* _Collected data_
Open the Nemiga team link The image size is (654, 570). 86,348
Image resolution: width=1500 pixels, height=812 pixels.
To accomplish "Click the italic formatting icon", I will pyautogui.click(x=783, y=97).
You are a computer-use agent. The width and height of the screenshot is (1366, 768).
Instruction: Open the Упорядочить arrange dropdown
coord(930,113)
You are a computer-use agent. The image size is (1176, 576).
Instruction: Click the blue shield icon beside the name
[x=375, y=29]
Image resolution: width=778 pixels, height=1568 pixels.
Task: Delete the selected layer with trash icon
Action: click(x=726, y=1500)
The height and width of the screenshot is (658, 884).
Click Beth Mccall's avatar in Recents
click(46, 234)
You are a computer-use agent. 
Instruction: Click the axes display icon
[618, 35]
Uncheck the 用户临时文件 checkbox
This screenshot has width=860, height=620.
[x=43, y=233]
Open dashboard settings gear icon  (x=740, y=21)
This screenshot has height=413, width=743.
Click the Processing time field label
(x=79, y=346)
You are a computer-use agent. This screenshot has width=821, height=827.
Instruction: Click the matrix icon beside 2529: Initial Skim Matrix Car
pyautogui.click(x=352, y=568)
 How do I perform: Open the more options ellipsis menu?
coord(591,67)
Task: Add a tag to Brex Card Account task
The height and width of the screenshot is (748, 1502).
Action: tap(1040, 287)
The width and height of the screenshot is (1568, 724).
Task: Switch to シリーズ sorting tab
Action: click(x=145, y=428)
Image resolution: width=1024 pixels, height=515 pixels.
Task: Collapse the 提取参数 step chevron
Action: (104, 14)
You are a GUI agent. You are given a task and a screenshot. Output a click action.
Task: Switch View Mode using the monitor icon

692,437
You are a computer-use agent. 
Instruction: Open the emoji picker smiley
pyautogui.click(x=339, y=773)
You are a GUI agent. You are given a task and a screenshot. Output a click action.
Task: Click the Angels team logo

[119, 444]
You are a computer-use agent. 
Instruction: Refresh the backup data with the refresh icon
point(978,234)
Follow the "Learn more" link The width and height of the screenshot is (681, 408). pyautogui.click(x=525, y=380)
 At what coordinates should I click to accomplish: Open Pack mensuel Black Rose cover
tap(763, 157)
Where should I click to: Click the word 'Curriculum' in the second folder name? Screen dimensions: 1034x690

* _PROBLEM REQUIREMENTS_
Copy all the data. Match it exactly.

* _WRITTEN REPLY_
Open the Nemiga team link The image size is (654, 570). 86,348
Image resolution: width=1500 pixels, height=812 pixels.
To accomplish "Click the italic formatting icon", I will pyautogui.click(x=783, y=97).
You are a computer-use agent. The width and height of the screenshot is (1366, 768).
Instruction: Open the Упорядочить arrange dropdown
coord(930,113)
You are a computer-use agent. The image size is (1176, 576).
Instruction: Click the blue shield icon beside the name
[x=375, y=29]
Image resolution: width=778 pixels, height=1568 pixels.
Task: Delete the selected layer with trash icon
Action: click(x=726, y=1500)
The height and width of the screenshot is (658, 884).
Click Beth Mccall's avatar in Recents
click(46, 234)
You are a computer-use agent. 
Instruction: Click the axes display icon
[618, 35]
Uncheck the 用户临时文件 checkbox
This screenshot has width=860, height=620.
[x=43, y=233]
Open dashboard settings gear icon  (x=740, y=21)
This screenshot has height=413, width=743.
Click the Processing time field label
(x=79, y=346)
You are a computer-use agent. This screenshot has width=821, height=827.
Instruction: Click the matrix icon beside 2529: Initial Skim Matrix Car
pyautogui.click(x=352, y=568)
 How do I perform: Open the more options ellipsis menu?
coord(591,67)
Task: Add a tag to Brex Card Account task
The height and width of the screenshot is (748, 1502).
Action: tap(1040, 287)
The width and height of the screenshot is (1568, 724).
Task: Switch to シリーズ sorting tab
Action: click(x=145, y=428)
Image resolution: width=1024 pixels, height=515 pixels.
Task: Collapse the 提取参数 step chevron
Action: (104, 14)
You are a GUI agent. You are given a task and a screenshot. Output a click action.
Task: Switch View Mode using the monitor icon

692,437
You are a computer-use agent. 
Instruction: Open the emoji picker smiley
pyautogui.click(x=339, y=773)
You are a GUI agent. You are given a task and a screenshot. Output a click action.
Task: Click the Angels team logo

[119, 444]
You are a computer-use agent. 
Instruction: Refresh the backup data with the refresh icon
point(978,234)
Follow the "Learn more" link The width and height of the screenshot is (681, 408). pyautogui.click(x=525, y=380)
 At what coordinates should I click to accomplish: Open Pack mensuel Black Rose cover
tap(763, 157)
Where should I click to: Click the word 'Curriculum' in the second folder name? Screen dimensions: 1034x690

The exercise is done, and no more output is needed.